John, just quickly, as you talked about earlier in the call how you envision your mix evolving from your small catheter business and your large catheter business from somewhere around 2/3 to more of a balanced mix. How do you envision the trajectory of your small catheter business as we think about that mix evolving?

John Schulte

We would expect Sean, to continue to see growth in the small catheters simply because we believe that procedural volumes for treating below the knee disease will continue in that 15 to 20% range. And we would expect to continue to see growth in that product line.

I think we would expect to see potentially accelerated growth in the above the kneed procedures because now we can play with the TURBO-booster and so historically the faster growth drivers for atherectomy business have been in the small catheters. Now we see the faster growth perhaps coming in the larger catheters but still seeing growth in the small catheters as well.

Sean Fitz - Stevens

Okay great. Hey John, last question, in previous calls you've talked a lot about your position, training efforts, and your Master Summit specifically.

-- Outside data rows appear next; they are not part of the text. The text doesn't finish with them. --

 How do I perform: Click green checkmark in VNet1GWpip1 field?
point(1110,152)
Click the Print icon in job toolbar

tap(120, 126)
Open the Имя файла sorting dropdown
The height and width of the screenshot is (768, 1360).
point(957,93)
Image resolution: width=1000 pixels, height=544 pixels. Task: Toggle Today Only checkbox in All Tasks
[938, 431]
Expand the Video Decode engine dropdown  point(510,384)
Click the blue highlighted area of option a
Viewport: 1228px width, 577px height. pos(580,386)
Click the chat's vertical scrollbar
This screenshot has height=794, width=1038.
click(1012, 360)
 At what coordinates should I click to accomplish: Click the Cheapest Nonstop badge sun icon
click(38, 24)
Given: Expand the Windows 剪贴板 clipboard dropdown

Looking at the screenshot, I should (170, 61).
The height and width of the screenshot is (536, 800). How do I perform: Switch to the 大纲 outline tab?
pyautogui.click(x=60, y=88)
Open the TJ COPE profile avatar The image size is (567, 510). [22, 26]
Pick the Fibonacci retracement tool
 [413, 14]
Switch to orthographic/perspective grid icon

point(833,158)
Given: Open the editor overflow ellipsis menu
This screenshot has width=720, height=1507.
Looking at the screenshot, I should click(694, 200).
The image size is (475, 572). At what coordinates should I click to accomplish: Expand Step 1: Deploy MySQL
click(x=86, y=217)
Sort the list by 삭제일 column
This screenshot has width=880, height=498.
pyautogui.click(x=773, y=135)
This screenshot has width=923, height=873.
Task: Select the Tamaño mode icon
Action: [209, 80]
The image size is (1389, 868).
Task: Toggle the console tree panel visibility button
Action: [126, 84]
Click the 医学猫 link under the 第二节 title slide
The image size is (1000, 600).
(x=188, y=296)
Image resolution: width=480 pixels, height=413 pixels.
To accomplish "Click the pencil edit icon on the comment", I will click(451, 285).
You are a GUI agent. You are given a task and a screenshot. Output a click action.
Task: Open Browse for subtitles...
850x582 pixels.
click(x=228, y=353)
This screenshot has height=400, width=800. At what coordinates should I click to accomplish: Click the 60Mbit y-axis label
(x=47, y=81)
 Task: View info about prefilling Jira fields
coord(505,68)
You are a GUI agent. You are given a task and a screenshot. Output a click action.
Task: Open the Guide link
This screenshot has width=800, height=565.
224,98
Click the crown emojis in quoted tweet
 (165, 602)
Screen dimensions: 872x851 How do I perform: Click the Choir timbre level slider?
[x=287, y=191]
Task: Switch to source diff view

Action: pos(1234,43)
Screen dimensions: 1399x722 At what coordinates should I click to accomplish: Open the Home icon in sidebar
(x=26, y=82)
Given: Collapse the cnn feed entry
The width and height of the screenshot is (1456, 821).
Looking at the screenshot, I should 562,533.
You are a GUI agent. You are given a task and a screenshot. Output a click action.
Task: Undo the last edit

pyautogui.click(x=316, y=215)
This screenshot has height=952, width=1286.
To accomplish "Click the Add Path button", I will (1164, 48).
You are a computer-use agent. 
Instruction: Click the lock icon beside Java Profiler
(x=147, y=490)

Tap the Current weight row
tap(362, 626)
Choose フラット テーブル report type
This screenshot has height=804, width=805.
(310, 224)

Could you maybe just talk about what's going on there as we look into the fourth quarter and into 2008 and how the TURBO-booster launch impacts those training workshops?

John Schulte

Sure. Well we continue to believe that that's the best way to learn about our technology, these live case Master Summits and how do you have the statistics of how many we've trained so far?

Guy Childs

Yeah, through the third quarter we've held 14 Master Summits and trained just a little over 300 physicians, which is right on track with what we anticipated.

John Schulte

And we got a couple more in the fourth quarter. I think what we're very excited about is these two we'll call them Lead Management Master Summits. Maybe Will could make a comment on those because we've never done these before but we're kind of building on the success that we've had in atherectomy to demonstrate the same benefits for lead removal.

Guy Childs

As John mentioned earlier, we have two lead management Master Summits scheduled in the fourth quarter, one led by an electra-physiologist, the other one led by a CT surgeon with an EP as well and these Summits will do a couple things.

First, it will provide a forum for physicians to meet and discuss laser lead removal. It also will provide a forum for discussion around the concept of lead management. They'll be able to share best practices. They'll observe live cases.

Sometimes it will be taped live cases, and I think from the company's standpoint it will demonstrate our commitment to this business and to moving this business forward. Probably about 40 to 50 physicians would be trained during the fourth quarter with these Summits.

Sean Fitz - Stevens

Okay. Will, John, Guy, thanks for your time.

Will McGuire

Sure, thank you.

Operator

And management has time for one final question and that question comes from Shawn Boyd of Westcliff Capital Management.

Shawn Boyd - Westcliff Capital Management

My question has been answered, thank you.

John Schulte

Hi Shawn.

Operator

I'd now like to turn the call back to John Schulte for any closing remarks.

John Schulte

Well, thanks everyone for listening in to today's call. We really do appreciate the very insightful questions that you've posed to us and I remain very pleased with our progress this quarter and continue to be very excited by our prospects for the future and look forward to speaking with you on the fourth quarter call. Thanks again.

Operator

Ladies and gentlemen, that concludes your conference call for today. We thank you for your participation and ask that you please disconnect your lines.